Pete Austin, CINO at Fresh Relevance

I'd say that broadcast TV is dying, just not very quickly, and more for young people.

Here's some more recent TV viewing data drawn from the Broadcasters’ Audience Research Board (BARB). The numbers are average minutes of daily viewing between 2010 and 2016 (PDF).
https://oxfordmediaconvention.com/wp-content/uploads/2017/02/factsheet_4_consumption_of_broadcast_tv.pdf

Adults 25-34: fell from 199 to 157 = 21%
Adults 16-24: fell from 169 to 114 = 32%
Children: Fell from 151 to 101 = 33%

11 months ago

Ashley Friedlein

Ashley Friedlein, Founder, Econsultancy & President, Centaur Marketing at EconsultancyStaff

A friend of mine is waiting for the property market to crash in London before he buys. He's been waiting 20yrs so far...

####################

Your tasks:
(a) List every viewer group in the comments on broadcast TV for which average daily viewing minutes are given.
(b) How many lines of the entries contain the string "strip"? Reply with only the number.

####################

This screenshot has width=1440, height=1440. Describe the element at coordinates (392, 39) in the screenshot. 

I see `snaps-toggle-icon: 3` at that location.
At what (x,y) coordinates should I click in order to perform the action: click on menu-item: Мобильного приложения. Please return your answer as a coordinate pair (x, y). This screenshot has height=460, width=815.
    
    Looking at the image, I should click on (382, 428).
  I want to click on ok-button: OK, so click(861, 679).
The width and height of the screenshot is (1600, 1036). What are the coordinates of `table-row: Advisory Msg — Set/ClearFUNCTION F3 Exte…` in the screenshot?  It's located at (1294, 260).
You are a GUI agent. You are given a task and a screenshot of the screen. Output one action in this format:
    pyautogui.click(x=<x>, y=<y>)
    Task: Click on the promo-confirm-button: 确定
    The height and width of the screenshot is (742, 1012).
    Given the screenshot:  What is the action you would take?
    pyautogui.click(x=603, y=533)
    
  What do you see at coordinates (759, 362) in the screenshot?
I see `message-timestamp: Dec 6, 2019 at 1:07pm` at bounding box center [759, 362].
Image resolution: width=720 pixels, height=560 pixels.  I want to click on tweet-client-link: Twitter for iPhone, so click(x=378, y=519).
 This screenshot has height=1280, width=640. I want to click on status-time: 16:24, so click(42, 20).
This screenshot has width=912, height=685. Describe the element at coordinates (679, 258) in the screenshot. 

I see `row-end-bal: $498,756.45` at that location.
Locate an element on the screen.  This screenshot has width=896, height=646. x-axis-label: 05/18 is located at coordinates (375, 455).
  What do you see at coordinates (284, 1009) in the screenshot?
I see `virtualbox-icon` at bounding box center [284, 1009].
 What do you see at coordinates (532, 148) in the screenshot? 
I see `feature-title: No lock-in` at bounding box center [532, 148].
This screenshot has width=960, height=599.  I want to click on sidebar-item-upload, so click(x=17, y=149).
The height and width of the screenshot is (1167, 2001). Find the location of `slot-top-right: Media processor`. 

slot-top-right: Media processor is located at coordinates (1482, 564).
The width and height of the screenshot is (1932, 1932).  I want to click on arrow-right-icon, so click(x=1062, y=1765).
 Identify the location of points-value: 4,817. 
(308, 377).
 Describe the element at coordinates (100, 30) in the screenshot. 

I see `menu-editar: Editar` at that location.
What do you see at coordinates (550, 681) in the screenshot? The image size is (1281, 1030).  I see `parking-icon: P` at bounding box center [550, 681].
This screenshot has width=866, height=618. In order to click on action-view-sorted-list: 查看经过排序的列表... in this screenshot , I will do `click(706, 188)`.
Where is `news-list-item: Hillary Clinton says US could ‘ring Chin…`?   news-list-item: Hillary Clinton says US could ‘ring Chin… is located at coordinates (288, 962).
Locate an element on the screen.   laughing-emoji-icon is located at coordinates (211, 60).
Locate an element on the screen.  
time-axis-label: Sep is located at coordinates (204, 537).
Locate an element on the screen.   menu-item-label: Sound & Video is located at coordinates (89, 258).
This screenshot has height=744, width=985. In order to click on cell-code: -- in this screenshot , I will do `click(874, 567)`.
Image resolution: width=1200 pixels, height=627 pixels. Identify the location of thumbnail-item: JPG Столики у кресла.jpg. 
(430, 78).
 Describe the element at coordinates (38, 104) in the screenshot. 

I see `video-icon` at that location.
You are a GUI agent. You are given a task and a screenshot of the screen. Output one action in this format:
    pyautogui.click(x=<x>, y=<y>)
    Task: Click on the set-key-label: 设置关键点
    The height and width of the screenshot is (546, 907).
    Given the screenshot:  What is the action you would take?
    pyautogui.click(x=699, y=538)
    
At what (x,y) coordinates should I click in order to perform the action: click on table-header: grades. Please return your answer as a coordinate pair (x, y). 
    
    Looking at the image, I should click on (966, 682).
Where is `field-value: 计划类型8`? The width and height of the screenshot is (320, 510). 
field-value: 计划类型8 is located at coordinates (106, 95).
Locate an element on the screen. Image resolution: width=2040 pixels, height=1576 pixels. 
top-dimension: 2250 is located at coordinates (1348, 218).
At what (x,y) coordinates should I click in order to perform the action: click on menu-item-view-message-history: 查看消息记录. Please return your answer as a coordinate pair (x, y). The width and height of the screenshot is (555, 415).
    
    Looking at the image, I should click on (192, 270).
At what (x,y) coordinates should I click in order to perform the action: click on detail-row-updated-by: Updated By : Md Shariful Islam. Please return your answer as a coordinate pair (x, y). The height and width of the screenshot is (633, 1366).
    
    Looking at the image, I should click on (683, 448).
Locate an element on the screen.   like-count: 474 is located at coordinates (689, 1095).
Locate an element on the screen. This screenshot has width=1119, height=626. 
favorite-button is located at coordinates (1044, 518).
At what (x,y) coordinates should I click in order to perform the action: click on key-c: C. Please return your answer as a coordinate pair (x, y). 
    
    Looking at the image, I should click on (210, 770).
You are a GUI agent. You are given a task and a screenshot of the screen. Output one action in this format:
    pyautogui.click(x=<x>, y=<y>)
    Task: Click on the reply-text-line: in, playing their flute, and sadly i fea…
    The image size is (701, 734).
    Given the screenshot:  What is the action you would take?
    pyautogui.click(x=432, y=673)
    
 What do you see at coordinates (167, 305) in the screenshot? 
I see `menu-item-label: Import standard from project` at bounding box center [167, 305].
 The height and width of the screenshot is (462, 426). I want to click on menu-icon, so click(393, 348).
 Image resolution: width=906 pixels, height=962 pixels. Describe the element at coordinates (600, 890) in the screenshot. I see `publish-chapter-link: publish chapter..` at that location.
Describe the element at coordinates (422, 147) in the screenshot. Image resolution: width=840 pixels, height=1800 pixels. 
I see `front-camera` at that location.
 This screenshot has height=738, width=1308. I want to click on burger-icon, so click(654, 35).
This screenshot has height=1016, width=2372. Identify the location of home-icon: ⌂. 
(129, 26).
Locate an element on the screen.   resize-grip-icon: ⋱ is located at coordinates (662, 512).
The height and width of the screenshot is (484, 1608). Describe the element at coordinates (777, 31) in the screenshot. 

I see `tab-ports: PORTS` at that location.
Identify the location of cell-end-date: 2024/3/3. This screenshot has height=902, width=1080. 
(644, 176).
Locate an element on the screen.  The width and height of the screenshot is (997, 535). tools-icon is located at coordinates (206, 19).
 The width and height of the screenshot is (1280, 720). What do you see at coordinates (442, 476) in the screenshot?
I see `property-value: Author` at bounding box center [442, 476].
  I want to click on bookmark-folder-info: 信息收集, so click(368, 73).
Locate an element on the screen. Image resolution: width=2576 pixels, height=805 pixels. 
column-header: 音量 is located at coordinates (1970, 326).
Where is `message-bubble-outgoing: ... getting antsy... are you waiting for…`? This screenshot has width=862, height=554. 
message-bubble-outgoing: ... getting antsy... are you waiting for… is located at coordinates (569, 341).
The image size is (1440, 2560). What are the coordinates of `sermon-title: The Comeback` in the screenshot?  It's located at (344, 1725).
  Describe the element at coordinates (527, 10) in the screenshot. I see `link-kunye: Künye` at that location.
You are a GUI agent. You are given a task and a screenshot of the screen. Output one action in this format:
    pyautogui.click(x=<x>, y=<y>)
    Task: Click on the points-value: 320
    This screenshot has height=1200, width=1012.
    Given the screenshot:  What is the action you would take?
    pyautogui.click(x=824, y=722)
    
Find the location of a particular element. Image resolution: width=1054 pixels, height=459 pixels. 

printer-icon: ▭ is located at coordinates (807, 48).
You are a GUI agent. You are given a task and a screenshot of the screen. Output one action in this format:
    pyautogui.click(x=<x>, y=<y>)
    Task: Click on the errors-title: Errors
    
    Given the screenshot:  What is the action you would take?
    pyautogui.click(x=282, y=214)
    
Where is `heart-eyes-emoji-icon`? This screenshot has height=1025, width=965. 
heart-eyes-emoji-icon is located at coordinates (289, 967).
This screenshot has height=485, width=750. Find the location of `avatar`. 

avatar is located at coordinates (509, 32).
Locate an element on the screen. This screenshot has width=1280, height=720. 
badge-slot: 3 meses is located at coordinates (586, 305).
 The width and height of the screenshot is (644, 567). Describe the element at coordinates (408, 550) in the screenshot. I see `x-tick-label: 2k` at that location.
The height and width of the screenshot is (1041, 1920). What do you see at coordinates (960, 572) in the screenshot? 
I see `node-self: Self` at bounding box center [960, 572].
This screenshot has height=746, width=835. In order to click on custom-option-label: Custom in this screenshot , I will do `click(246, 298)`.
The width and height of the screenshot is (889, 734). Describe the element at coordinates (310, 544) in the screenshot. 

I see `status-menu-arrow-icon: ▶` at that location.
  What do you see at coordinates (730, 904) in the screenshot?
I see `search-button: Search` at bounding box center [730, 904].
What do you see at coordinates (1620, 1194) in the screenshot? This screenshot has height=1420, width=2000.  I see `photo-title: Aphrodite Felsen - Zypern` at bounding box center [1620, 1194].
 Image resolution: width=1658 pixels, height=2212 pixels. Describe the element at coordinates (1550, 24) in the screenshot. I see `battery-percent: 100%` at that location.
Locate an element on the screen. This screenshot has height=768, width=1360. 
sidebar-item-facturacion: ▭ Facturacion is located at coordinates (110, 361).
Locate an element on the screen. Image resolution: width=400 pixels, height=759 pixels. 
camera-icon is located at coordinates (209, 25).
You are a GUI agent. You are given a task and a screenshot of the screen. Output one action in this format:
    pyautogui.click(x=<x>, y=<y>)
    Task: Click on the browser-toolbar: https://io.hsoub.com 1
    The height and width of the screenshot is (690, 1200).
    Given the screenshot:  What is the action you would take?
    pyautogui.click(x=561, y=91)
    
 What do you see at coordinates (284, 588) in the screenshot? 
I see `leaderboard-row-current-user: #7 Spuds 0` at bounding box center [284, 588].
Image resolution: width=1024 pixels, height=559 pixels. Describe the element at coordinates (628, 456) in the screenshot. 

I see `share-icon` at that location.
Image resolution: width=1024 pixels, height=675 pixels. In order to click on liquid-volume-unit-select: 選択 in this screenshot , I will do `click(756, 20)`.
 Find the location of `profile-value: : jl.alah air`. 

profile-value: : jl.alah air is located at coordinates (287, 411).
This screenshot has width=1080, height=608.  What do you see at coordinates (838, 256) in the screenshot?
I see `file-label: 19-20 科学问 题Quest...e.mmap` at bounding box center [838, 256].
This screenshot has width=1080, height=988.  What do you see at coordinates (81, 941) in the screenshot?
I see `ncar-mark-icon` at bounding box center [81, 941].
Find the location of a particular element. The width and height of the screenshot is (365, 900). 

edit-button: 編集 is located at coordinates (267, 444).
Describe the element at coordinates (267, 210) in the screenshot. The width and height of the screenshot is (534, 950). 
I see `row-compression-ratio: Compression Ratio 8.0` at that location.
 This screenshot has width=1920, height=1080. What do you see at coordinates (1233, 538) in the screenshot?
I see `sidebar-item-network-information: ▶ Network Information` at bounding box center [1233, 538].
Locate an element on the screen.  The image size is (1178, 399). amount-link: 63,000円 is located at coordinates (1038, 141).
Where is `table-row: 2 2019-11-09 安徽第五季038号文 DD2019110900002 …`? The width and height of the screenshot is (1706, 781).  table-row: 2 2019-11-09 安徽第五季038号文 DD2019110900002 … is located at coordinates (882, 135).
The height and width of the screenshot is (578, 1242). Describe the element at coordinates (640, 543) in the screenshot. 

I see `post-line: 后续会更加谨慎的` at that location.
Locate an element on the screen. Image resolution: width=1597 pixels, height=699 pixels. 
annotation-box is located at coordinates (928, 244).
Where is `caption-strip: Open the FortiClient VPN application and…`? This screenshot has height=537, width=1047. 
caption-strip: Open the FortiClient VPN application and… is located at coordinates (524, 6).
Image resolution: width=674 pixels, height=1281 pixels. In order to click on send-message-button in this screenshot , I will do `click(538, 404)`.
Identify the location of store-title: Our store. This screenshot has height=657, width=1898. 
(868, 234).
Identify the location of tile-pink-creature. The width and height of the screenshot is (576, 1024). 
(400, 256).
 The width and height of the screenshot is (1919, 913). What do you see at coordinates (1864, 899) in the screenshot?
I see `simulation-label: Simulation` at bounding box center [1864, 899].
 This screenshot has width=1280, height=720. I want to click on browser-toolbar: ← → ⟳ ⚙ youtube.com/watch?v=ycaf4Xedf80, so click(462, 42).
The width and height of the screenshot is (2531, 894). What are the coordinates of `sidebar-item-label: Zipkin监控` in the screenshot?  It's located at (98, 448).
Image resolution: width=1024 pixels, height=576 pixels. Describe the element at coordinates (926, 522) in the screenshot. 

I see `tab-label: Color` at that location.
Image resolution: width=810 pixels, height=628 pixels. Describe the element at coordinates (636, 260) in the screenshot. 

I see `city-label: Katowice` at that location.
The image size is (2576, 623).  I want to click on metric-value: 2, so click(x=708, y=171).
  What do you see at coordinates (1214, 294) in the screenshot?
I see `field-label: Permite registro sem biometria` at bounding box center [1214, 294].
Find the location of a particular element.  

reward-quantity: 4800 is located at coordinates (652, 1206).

####################

Replies:
(a)
Adults 25-34
Adults 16-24
Children

(b) 2